- _SOURCE MATERIAL_:
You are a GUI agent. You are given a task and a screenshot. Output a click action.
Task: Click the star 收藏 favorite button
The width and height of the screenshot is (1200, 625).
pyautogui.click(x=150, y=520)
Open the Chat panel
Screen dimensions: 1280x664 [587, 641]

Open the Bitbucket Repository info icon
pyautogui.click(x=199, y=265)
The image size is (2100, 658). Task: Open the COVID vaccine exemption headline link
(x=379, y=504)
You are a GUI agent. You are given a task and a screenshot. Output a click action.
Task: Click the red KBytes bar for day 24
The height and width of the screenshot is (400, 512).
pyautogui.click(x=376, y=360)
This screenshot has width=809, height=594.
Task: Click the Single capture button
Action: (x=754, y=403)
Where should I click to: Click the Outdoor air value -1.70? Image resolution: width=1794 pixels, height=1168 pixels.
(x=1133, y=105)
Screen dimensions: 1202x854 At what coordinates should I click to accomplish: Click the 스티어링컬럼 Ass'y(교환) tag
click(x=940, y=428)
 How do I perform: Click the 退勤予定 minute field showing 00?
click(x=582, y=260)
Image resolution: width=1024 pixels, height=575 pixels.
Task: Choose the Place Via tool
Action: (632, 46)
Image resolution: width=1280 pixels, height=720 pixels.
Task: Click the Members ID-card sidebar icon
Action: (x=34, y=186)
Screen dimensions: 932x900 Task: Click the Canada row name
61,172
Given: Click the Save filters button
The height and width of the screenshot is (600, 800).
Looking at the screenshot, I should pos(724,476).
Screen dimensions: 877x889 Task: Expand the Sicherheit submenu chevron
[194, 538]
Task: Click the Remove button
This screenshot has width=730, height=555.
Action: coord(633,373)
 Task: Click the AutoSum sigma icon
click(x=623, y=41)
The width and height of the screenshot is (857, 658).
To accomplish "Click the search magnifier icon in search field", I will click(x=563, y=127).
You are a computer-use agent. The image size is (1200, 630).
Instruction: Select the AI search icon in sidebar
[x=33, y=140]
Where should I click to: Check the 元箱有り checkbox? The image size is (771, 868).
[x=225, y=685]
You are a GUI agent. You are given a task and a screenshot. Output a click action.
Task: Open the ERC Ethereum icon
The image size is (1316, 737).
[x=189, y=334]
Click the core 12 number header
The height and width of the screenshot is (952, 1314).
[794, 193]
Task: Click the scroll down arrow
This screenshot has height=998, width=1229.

- _EXERCISE INSTRUCTIONS_: In the listing above, the lines from the one containing "Task: Click the Remove button" through the one containing "Task: Click the scroll down arrow" must be set down exactly, with no other lines.

- _WRITTEN SOLUTION_:
Task: Click the Remove button
This screenshot has width=730, height=555.
Action: coord(633,373)
 Task: Click the AutoSum sigma icon
click(x=623, y=41)
The width and height of the screenshot is (857, 658).
To accomplish "Click the search magnifier icon in search field", I will click(x=563, y=127).
You are a computer-use agent. The image size is (1200, 630).
Instruction: Select the AI search icon in sidebar
[x=33, y=140]
Where should I click to: Check the 元箱有り checkbox? The image size is (771, 868).
[x=225, y=685]
You are a GUI agent. You are given a task and a screenshot. Output a click action.
Task: Open the ERC Ethereum icon
The image size is (1316, 737).
[x=189, y=334]
Click the core 12 number header
The height and width of the screenshot is (952, 1314).
[794, 193]
Task: Click the scroll down arrow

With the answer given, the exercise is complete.